Stored data entries:
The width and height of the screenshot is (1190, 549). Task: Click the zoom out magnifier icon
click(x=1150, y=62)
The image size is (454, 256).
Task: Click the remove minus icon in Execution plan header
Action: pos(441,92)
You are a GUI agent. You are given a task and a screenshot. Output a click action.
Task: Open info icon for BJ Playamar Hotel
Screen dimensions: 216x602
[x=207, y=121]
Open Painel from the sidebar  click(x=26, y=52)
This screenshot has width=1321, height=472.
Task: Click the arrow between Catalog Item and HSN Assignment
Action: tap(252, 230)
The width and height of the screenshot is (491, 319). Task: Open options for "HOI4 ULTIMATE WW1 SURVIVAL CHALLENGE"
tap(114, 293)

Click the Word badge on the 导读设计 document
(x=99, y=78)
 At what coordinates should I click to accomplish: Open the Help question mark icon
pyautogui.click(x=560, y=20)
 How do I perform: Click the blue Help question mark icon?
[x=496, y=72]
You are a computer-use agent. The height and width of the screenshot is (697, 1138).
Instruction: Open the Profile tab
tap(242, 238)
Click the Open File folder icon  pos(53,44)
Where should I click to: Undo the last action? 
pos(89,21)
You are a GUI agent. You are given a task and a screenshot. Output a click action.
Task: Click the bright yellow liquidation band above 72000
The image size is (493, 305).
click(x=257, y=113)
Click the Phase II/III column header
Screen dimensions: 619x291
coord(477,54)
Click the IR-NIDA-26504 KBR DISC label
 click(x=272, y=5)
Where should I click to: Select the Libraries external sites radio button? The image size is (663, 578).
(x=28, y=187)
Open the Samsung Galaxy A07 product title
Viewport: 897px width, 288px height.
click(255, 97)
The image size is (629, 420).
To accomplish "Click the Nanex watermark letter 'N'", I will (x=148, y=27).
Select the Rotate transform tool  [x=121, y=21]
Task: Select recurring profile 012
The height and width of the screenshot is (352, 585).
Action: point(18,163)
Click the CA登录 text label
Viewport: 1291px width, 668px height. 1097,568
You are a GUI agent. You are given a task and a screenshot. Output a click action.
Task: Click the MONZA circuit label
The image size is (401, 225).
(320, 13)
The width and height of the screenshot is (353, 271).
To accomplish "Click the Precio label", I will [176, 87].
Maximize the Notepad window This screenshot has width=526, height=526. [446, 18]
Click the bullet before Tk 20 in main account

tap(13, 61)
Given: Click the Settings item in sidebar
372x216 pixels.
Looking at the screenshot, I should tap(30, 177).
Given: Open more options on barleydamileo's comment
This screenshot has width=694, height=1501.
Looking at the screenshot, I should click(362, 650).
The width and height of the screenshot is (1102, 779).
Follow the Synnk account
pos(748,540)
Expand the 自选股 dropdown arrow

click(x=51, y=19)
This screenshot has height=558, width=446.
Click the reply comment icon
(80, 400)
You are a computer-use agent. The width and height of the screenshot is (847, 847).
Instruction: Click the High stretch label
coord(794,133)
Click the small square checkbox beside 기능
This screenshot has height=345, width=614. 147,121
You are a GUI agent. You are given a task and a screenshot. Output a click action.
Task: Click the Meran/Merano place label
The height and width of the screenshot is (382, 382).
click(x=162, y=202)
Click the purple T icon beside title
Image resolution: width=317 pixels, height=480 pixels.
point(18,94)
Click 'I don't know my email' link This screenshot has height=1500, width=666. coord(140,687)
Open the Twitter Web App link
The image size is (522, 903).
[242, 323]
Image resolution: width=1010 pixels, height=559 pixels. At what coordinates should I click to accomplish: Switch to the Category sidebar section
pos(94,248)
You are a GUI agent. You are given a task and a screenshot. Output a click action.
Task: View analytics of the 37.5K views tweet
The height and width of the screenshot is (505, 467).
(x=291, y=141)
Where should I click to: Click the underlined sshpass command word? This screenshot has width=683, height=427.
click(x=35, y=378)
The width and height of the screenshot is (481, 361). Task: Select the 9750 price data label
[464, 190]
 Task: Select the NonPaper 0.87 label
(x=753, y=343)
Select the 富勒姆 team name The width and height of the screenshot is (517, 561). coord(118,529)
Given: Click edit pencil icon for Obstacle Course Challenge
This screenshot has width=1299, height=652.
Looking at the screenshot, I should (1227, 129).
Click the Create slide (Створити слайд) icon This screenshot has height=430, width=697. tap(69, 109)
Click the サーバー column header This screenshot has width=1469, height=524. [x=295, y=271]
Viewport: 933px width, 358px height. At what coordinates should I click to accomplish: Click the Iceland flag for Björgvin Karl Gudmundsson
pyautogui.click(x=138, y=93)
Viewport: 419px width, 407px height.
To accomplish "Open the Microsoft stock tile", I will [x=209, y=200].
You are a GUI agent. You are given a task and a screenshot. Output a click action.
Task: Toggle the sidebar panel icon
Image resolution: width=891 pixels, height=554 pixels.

#### The problem
Word for word, write out every entry shown above.

#### Task solution
The width and height of the screenshot is (1190, 549). Task: Click the zoom out magnifier icon
click(x=1150, y=62)
The image size is (454, 256).
Task: Click the remove minus icon in Execution plan header
Action: pos(441,92)
You are a GUI agent. You are given a task and a screenshot. Output a click action.
Task: Open info icon for BJ Playamar Hotel
Screen dimensions: 216x602
[x=207, y=121]
Open Painel from the sidebar  click(x=26, y=52)
This screenshot has width=1321, height=472.
Task: Click the arrow between Catalog Item and HSN Assignment
Action: tap(252, 230)
The width and height of the screenshot is (491, 319). Task: Open options for "HOI4 ULTIMATE WW1 SURVIVAL CHALLENGE"
tap(114, 293)

Click the Word badge on the 导读设计 document
(x=99, y=78)
 At what coordinates should I click to accomplish: Open the Help question mark icon
pyautogui.click(x=560, y=20)
 How do I perform: Click the blue Help question mark icon?
[x=496, y=72]
You are a computer-use agent. The height and width of the screenshot is (697, 1138).
Instruction: Open the Profile tab
tap(242, 238)
Click the Open File folder icon  pos(53,44)
Where should I click to: Undo the last action? 
pos(89,21)
You are a GUI agent. You are given a task and a screenshot. Output a click action.
Task: Click the bright yellow liquidation band above 72000
The image size is (493, 305).
click(x=257, y=113)
Click the Phase II/III column header
Screen dimensions: 619x291
coord(477,54)
Click the IR-NIDA-26504 KBR DISC label
 click(x=272, y=5)
Where should I click to: Select the Libraries external sites radio button? The image size is (663, 578).
(x=28, y=187)
Open the Samsung Galaxy A07 product title
Viewport: 897px width, 288px height.
click(255, 97)
The image size is (629, 420).
To accomplish "Click the Nanex watermark letter 'N'", I will (x=148, y=27).
Select the Rotate transform tool  [x=121, y=21]
Task: Select recurring profile 012
The height and width of the screenshot is (352, 585).
Action: point(18,163)
Click the CA登录 text label
Viewport: 1291px width, 668px height. 1097,568
You are a GUI agent. You are given a task and a screenshot. Output a click action.
Task: Click the MONZA circuit label
The image size is (401, 225).
(320, 13)
The width and height of the screenshot is (353, 271).
To accomplish "Click the Precio label", I will [176, 87].
Maximize the Notepad window This screenshot has width=526, height=526. [446, 18]
Click the bullet before Tk 20 in main account

tap(13, 61)
Given: Click the Settings item in sidebar
372x216 pixels.
Looking at the screenshot, I should tap(30, 177).
Given: Open more options on barleydamileo's comment
This screenshot has width=694, height=1501.
Looking at the screenshot, I should click(362, 650).
The width and height of the screenshot is (1102, 779).
Follow the Synnk account
pos(748,540)
Expand the 自选股 dropdown arrow

click(x=51, y=19)
This screenshot has height=558, width=446.
Click the reply comment icon
(80, 400)
You are a computer-use agent. The width and height of the screenshot is (847, 847).
Instruction: Click the High stretch label
coord(794,133)
Click the small square checkbox beside 기능
This screenshot has height=345, width=614. 147,121
You are a GUI agent. You are given a task and a screenshot. Output a click action.
Task: Click the Meran/Merano place label
The height and width of the screenshot is (382, 382).
click(x=162, y=202)
Click the purple T icon beside title
Image resolution: width=317 pixels, height=480 pixels.
point(18,94)
Click 'I don't know my email' link This screenshot has height=1500, width=666. coord(140,687)
Open the Twitter Web App link
The image size is (522, 903).
[242, 323]
Image resolution: width=1010 pixels, height=559 pixels. At what coordinates should I click to accomplish: Switch to the Category sidebar section
pos(94,248)
You are a GUI agent. You are given a task and a screenshot. Output a click action.
Task: View analytics of the 37.5K views tweet
The height and width of the screenshot is (505, 467).
(x=291, y=141)
Where should I click to: Click the underlined sshpass command word? This screenshot has width=683, height=427.
click(x=35, y=378)
The width and height of the screenshot is (481, 361). Task: Select the 9750 price data label
[464, 190]
 Task: Select the NonPaper 0.87 label
(x=753, y=343)
Select the 富勒姆 team name The width and height of the screenshot is (517, 561). coord(118,529)
Given: Click edit pencil icon for Obstacle Course Challenge
This screenshot has width=1299, height=652.
Looking at the screenshot, I should (1227, 129).
Click the Create slide (Створити слайд) icon This screenshot has height=430, width=697. tap(69, 109)
Click the サーバー column header This screenshot has width=1469, height=524. [x=295, y=271]
Viewport: 933px width, 358px height. At what coordinates should I click to accomplish: Click the Iceland flag for Björgvin Karl Gudmundsson
pyautogui.click(x=138, y=93)
Viewport: 419px width, 407px height.
To accomplish "Open the Microsoft stock tile", I will [x=209, y=200].
You are a GUI agent. You are given a task and a screenshot. Output a click action.
Task: Toggle the sidebar panel icon
Image resolution: width=891 pixels, height=554 pixels.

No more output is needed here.